Cosa pensa di questa analisi dei giudici?

“E’ giusta, hanno capito. E per fortuna, perché in altri casi c’è chi ha giustificato la violenza contro una donna con parole che hanno fatto male e suscitato tante polemiche e a ragione: tempesta emotiva, ma come si fa…Si è arrivati ad evocare il delitto d’onore. E’ violenza e basta. Io ho dovuto sopportare di sentirmi rinfacciare, anche dai suoi legali, che ero io la gelosa che lo tormentava. Per tre anni mi ha fatto soffrire, la mia frustrazione era data dai suoi continui tradimenti. Ho sopportato, poi l’ho lasciato. Non gli ho tirato dell’acido addosso, non ho deciso della sua vita. Lui lo ha fatto, senza pietà”.

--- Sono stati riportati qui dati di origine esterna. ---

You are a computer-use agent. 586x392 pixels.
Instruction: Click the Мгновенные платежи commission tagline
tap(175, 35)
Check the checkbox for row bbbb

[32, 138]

I giudici non hanno concesso le attenuanti generiche riconoscendo che “nessuna frustrazione amorosa, per quanto dolorosa, può contribuire a attenuare la gravità della condotta” di Tavares.

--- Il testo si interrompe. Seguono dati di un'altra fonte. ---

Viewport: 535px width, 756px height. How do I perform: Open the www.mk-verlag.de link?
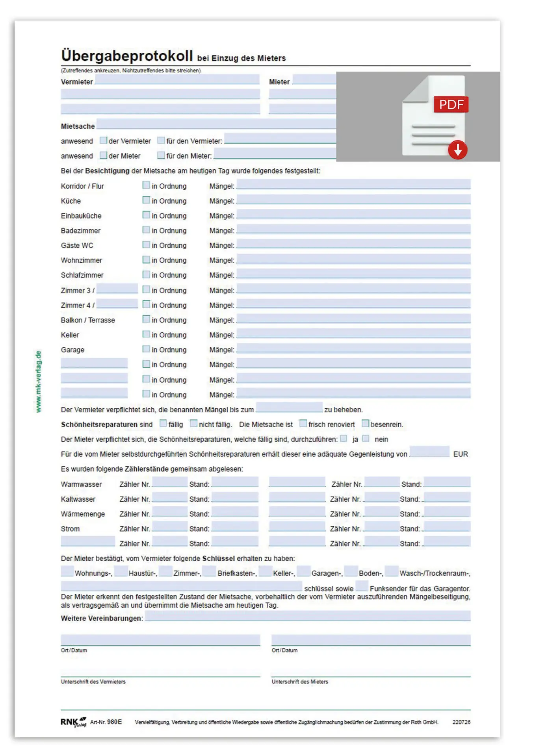(38, 381)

“Per questo dico che è una sentenza giusta. Non ci possono essere attenuanti, va punito e basta. Meglio ancora sarebbe stato se non gli avessere concesso il rito abbreviato. Ma non è responsabilità dei magistrati, loro non potevano fare diversamente, è la legge che va cambiata. In questi casi non deve essere permesso”.

Ogni volta si riapre la ferita: chi è oggi Gessica Notaro?

“Mi sto ritrovando, ma è durissima. Continuo a lavorare nello spettacolo, mi prendo cura di me. Ma vedo ancora fantasmi, quando cammino per strada, faccio una passeggiata con mia mamma o il mio fidanzato, basta una bicicletta che mi sfreccia sul lato sinistro, dove io non vedo, che il cuore mi va a mille, sento l’istinto di fuggire. I primi tempi, tornata a casa dall’ospedale, non riuscivo nemmeno ad aprire la bocca per fare colazione, la mia pelle era diventata una maschera di gomma che mi intrappolava: non potevo parlare senza sentire dolore, non potevo urlare, piangere. Mi ripetevo: cosa ho fatto per meritarmi questo?”.

E poi come è riuscita a reagire?

“Entri nel tunnel delle operazioni, delle terapie infinite. A ottobre dovrò affrontarne altre. Non è finita, vai avanti ad alti e bassi, tra voglia di reagire e disperazione. La ripresa è durissima. Io ho scelto di far vedere la mia positività, di mostrare il mio sorriso perché non volevo fare pena a nessuno, nemmeno a me stessa. Ma il percorso che devi affrontare è dolorosissimo. E non è solo un problema di cicatrici sulla pelle, di vista da recuperare: è la tua vita che è cambiata e ci devi fare i conti”.

I conti con le cicatrici dentro e fuori?

“Mi trucco, mi copro l’occhio con la benda di lustrini, cerco di vedermi bella. Ma i segni sul mio volto ci sono, e provo nostalgia di quello che ero. Per questo da un mese vado da uno psicologo: è venuto il tempo di farmi aiutare. Sono cambiata dentro? Sì, sto perdendo molti filtri, anche sui social ho deciso di rispondere a chi mi insulta. La mia ripresa fa piacere a tanti, sento che sono circondata da persone che mi vogliono bene. Ma nella testa di molti c’è l’idea che dovevo chiudermi in casa a fare la vittima. Non l’ho fatto, non lo farò. La mia ragione di vita è testimoniare e lottare contro la violenza alle donne. Ora sto lavorando a un progetto sulla prevenzione. Ho le spalle abbastanza larghe, lo devo anche a chi non ce la fa”.